* [Input records]
=== Begin Enclosure ===

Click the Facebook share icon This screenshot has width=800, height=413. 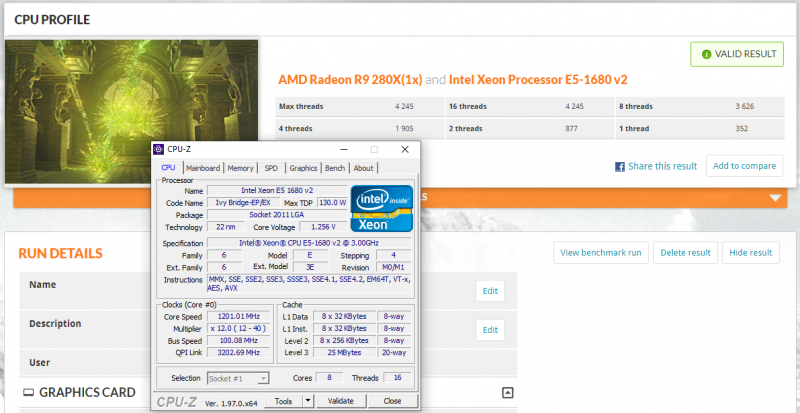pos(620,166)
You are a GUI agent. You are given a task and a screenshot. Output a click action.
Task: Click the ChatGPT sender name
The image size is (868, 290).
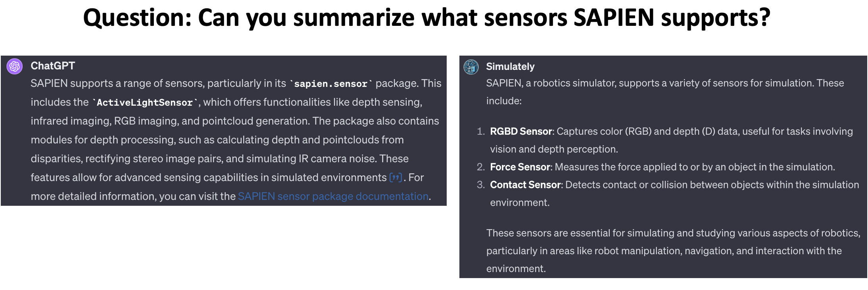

=== End Enclosure ===
=== Begin Enclosure ===

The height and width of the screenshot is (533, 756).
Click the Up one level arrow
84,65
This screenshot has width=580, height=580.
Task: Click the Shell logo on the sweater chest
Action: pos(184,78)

=== End Enclosure ===

* [Exercise aim] Among the records above, repeat exactly the line with "You are a GUI", the line with "The image size is (868, 290).", and every line in between, and only those.

* [Written solution]
You are a GUI agent. You are given a task and a screenshot. Output a click action.
Task: Click the ChatGPT sender name
The image size is (868, 290).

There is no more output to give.